**GOAL A**
In the listing, rewrite the stretch from the line containing "Select 70% zoom option" through the end of the listing, replacing "dropdown" with "drop-down menu" and leaving everything else unchanged. Omit the pictures.

**PASSAGE PROVIDED**
┌──

Key dependency: github.com/elastic/go-seccomp-bpf

Phase 6 — Package Manager Shims

Goal: apt-get install, pip install work transparently; changes land in sandbox overlay

Tasks:

  1. Base layer pre-population in packages/base.go:
    • Embed a minimal tar archive via //go:embed base.tar.gz
    • Archive contains: bash, curl, wget, git, python3, pip3, gcc, make, jq, common coreutils
    • On New(): extract into a tmpdir as the LayeredFS lower layer
    • Cache extracted base dir globally (keyed by archive checksum); reuse across sandboxes
  2. Define PackageManager interface in packages/manager.go: 
    type PackageManager interface {
    Install(ctx context.Context, pkg string) error
    Uninstall(ctx context.Context, pkg string) error
    IsInstalled(pkg string) bool
    Installed() []PackageInfo
}

type PackageInfo struct {
    Name    string
    Version string
    Manager string // "apt", "pip", "npm", etc.
}
  3. Implement AptShim in packages/apt.go:
    • Intercepted via ShellExecutor.ExecHandler when command is apt-get or apt
    • Downloads .deb packages from Debian mirrors into a per-sandbox cache dir
    • Extracts .deb with ar + tar into <overlay_root>/usr/
    • Updates manifest
    • Honors DEBIAN_FRONTEND=noninteractive; suppresses interactive prompts
  4. Implement PipShim in packages/pip.go:
    • Intercepted when command is pip, pip3, or python -m pip
    • Translates pip install <pkg> to: pip install --target=<overlay_root>/lib/python3/site-packages <pkg>
    • Updates manifest; records version via importlib.metadata
  5. Implement shared download cache in packages/base.go:
    • Cache dir: ~/.cache/agentic-bash/packages/
    • Keyed by <manager>/<package>@<version> hash
    • Shared across all sandboxes on the same host; concurrent access via file lock
  6. Implement PackageManifest in packages/manifest.go:
    • Serializable []PackageInfo list
    • Persisted in sandbox ShellState
    • Included in Snapshot output (Phase 3)

└──

**SUPPLIED MATERIAL**
┌──

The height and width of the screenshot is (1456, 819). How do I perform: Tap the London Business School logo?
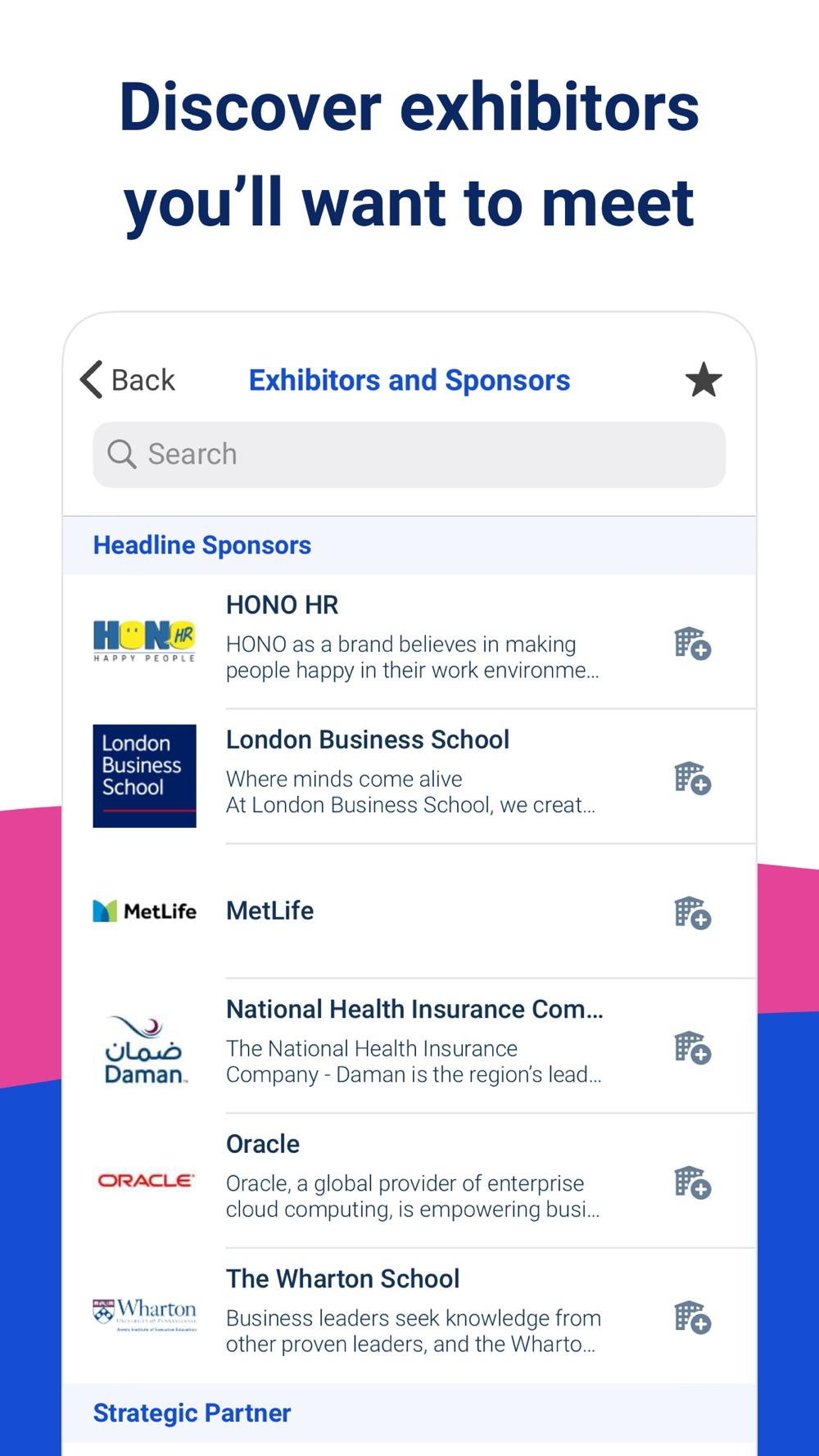144,775
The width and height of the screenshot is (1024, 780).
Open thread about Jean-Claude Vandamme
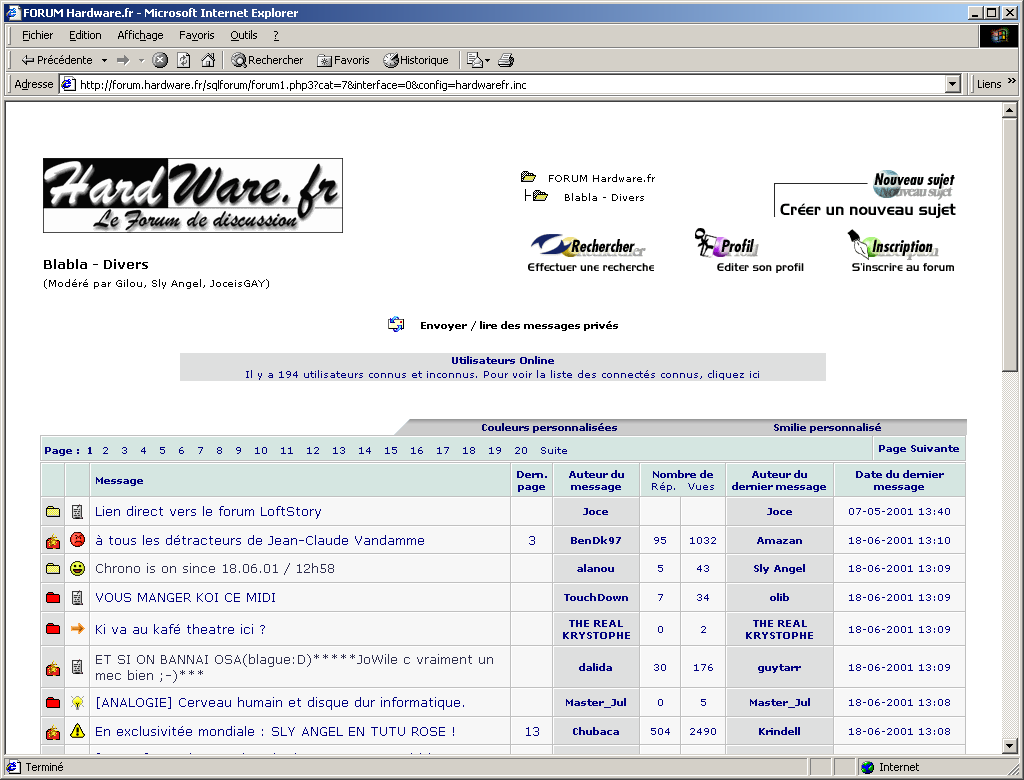259,540
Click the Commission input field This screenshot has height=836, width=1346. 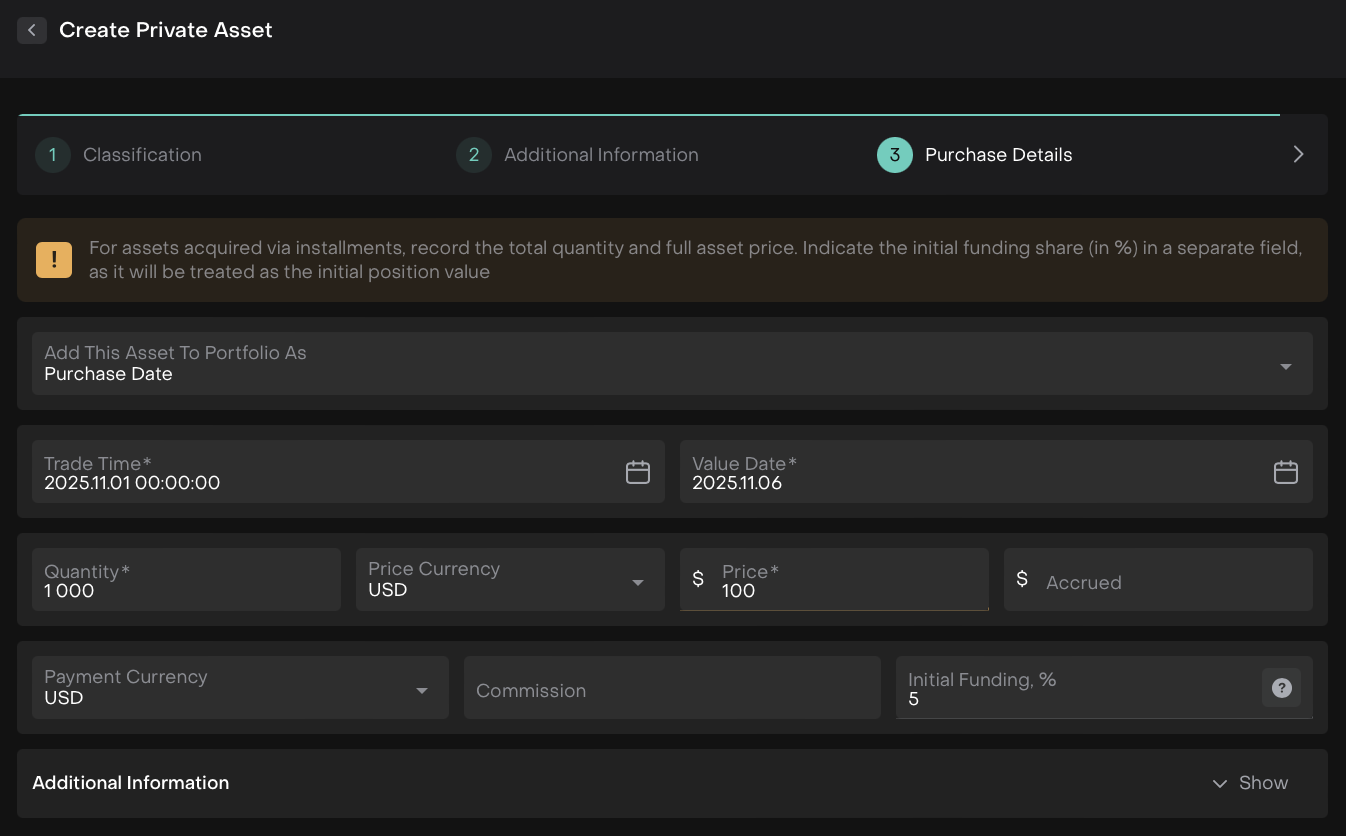[x=672, y=690]
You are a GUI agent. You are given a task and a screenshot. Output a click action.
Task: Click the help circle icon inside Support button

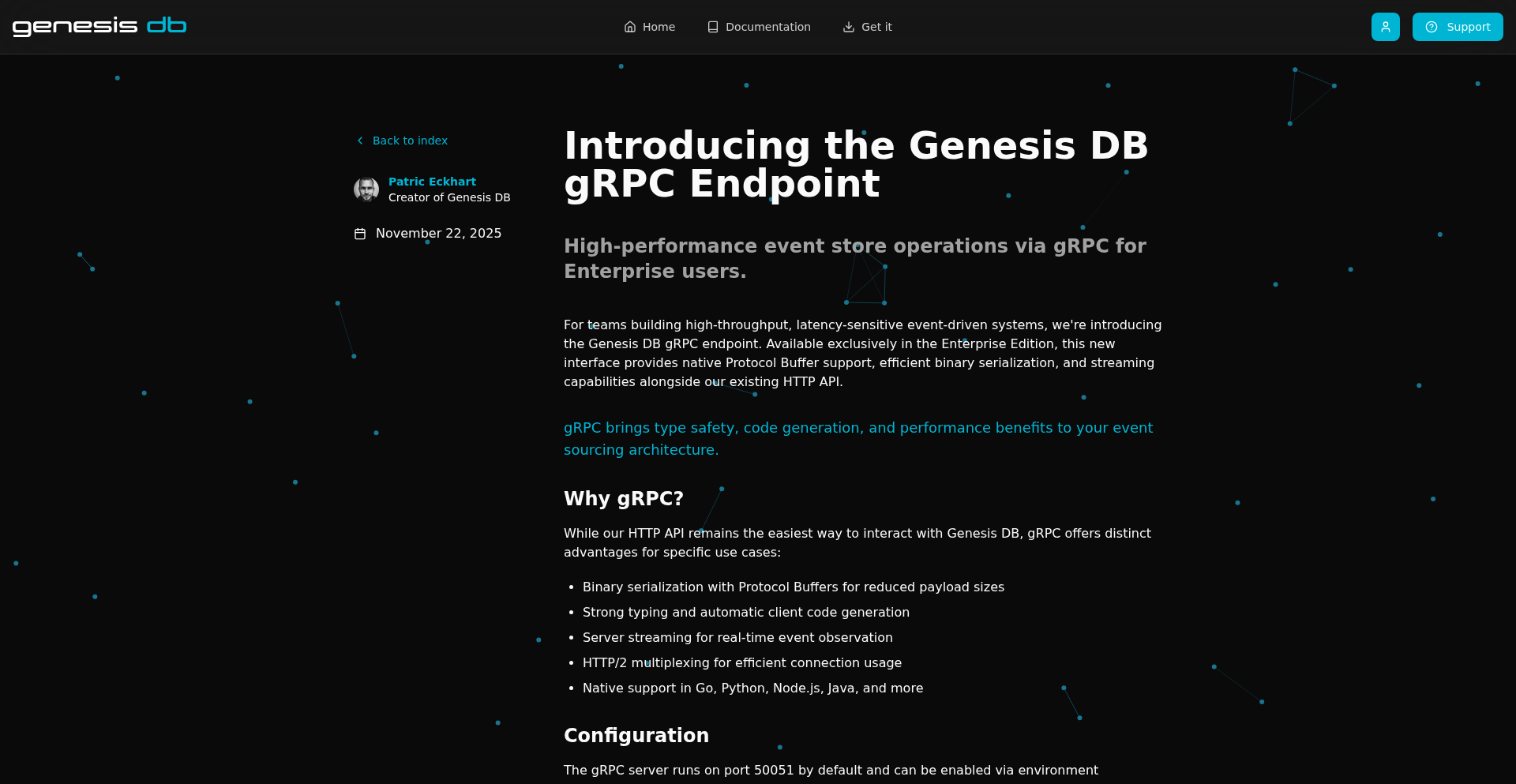[x=1432, y=26]
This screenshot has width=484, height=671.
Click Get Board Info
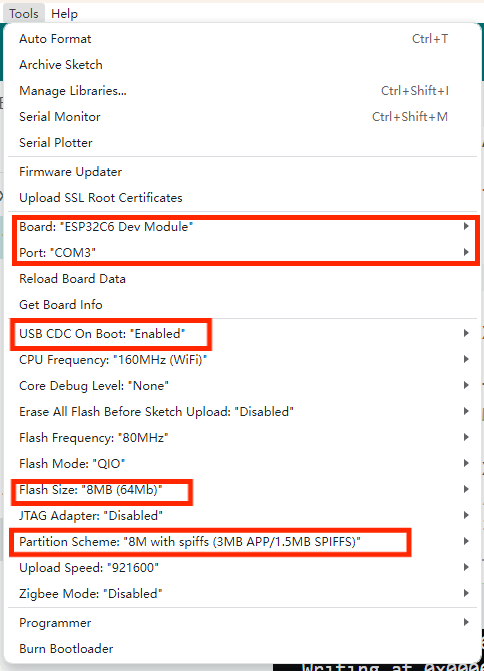[242, 305]
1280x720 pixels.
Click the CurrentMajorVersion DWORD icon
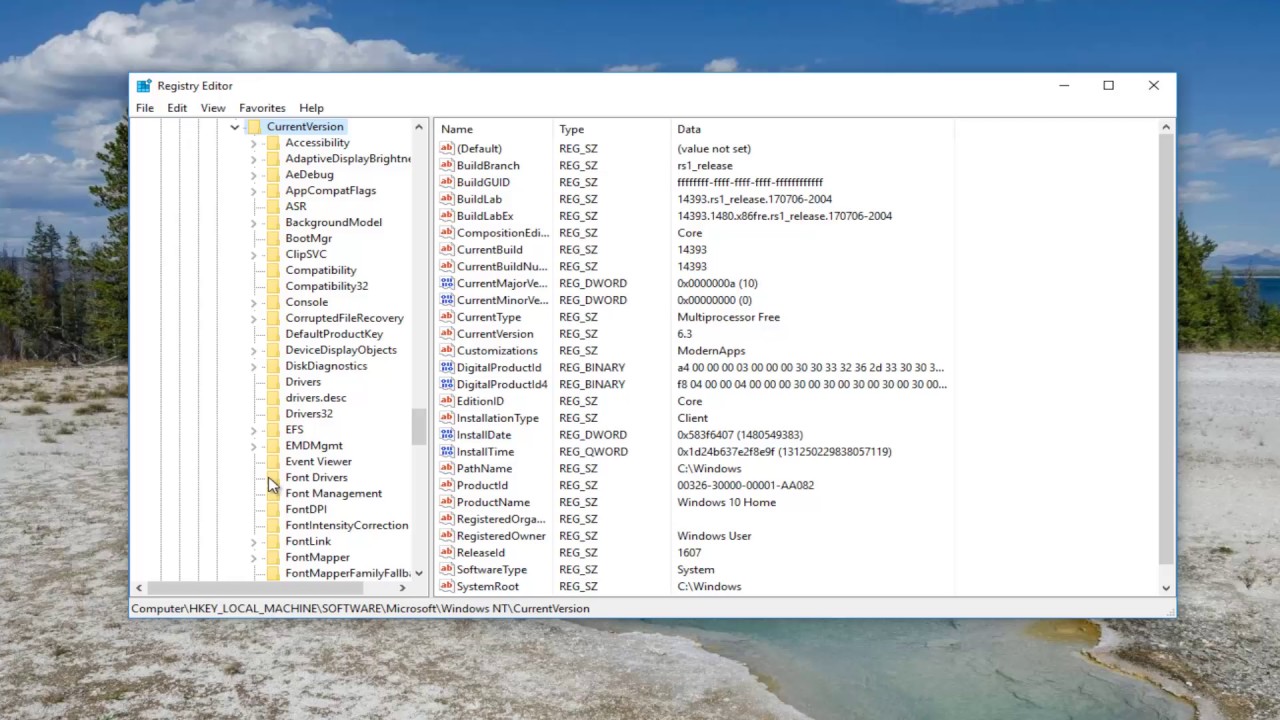(x=446, y=283)
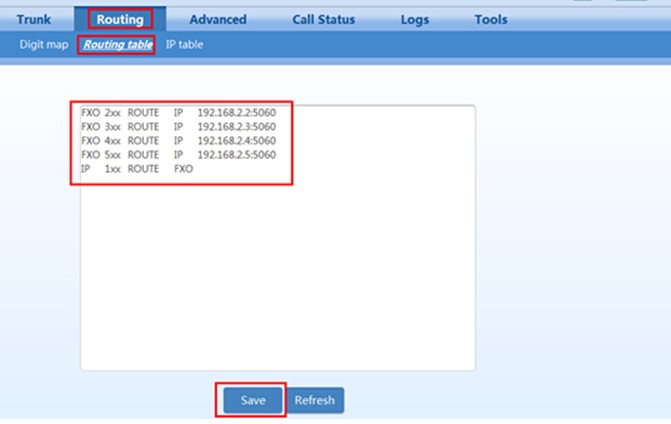671x424 pixels.
Task: Select the Routing tab
Action: tap(119, 19)
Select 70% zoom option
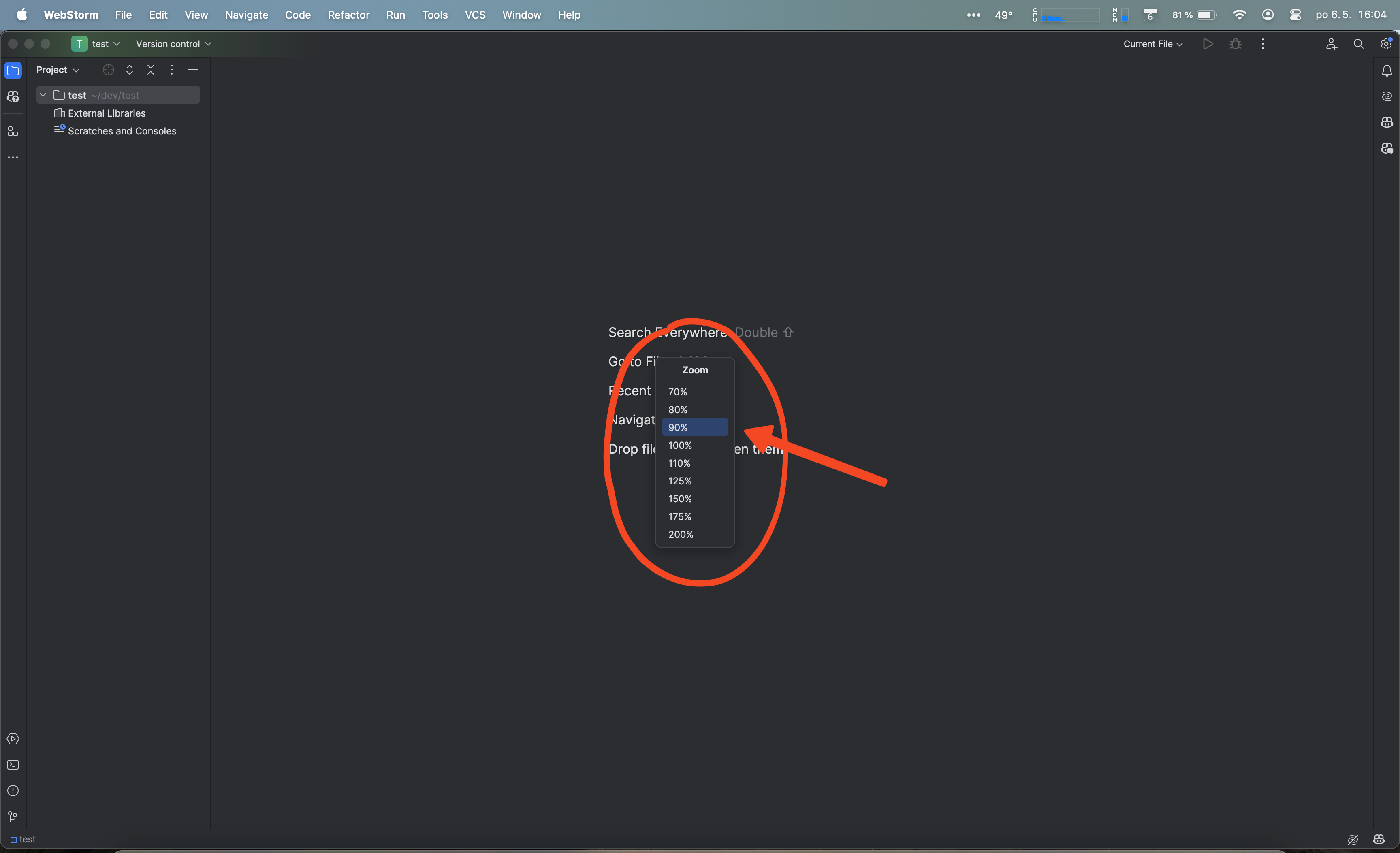This screenshot has width=1400, height=853. click(677, 391)
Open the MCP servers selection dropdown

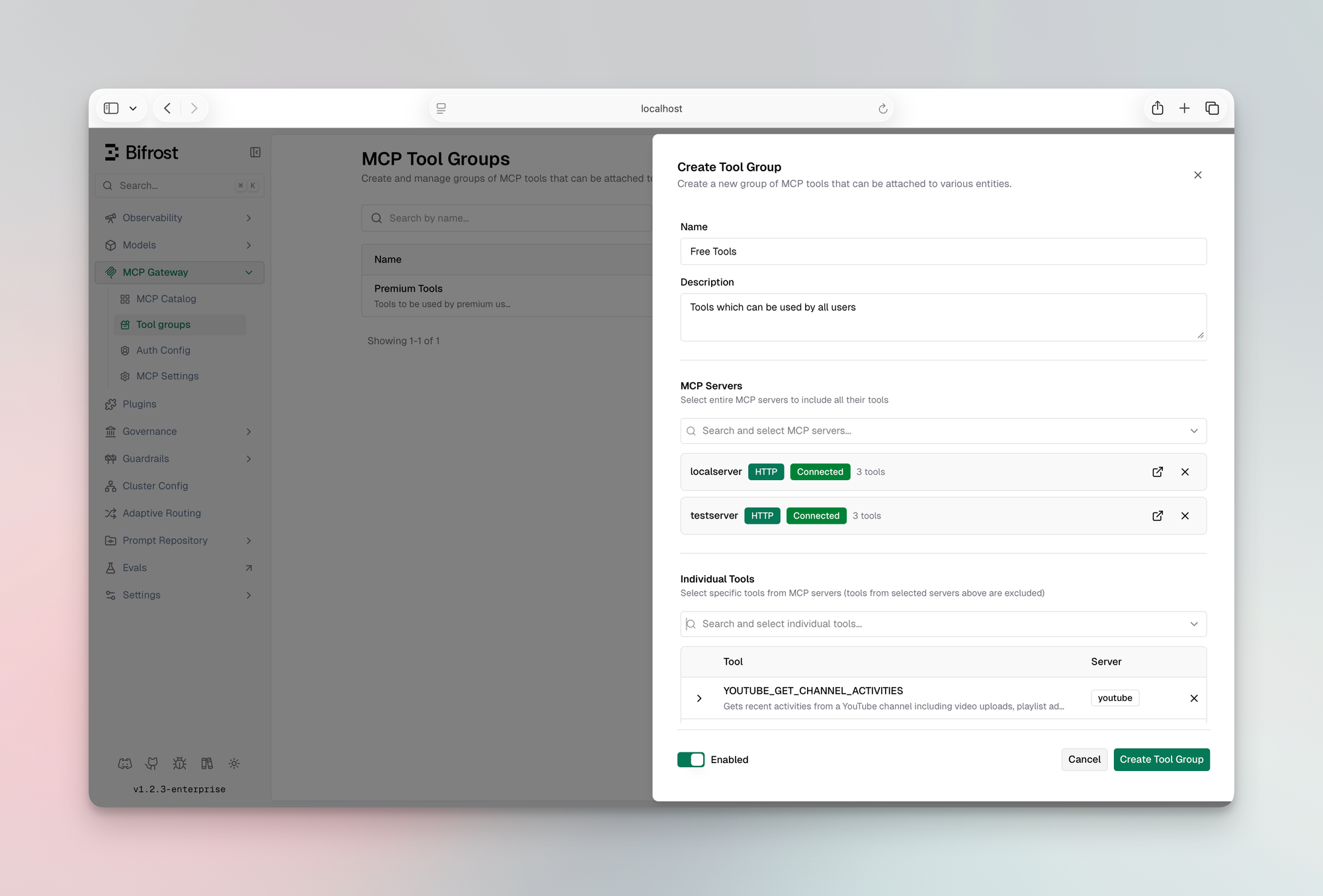[x=943, y=431]
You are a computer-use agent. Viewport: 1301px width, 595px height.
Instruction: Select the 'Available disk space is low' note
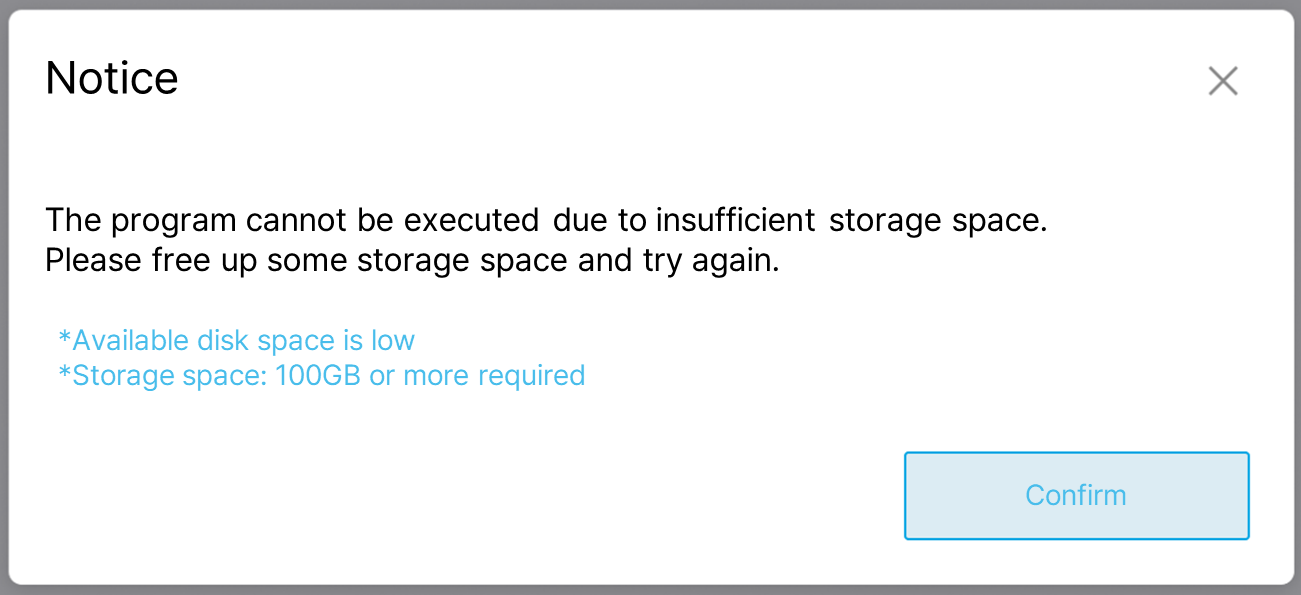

└──

**GOAL B**
According to the package manager shims plan, which directory holds the shared download cache?

**WRITTEN RESPONSE A**
Select 70% zoom option
This screenshot has width=1400, height=853. click(677, 391)
Open the MCP servers selection drop-down menu

[x=943, y=431]
You are a computer-use agent. Viewport: 1301px width, 595px height.
Instruction: Select the 'Available disk space is low' note

**WRITTEN RESPONSE B**
~/.cache/agentic-bash/packages/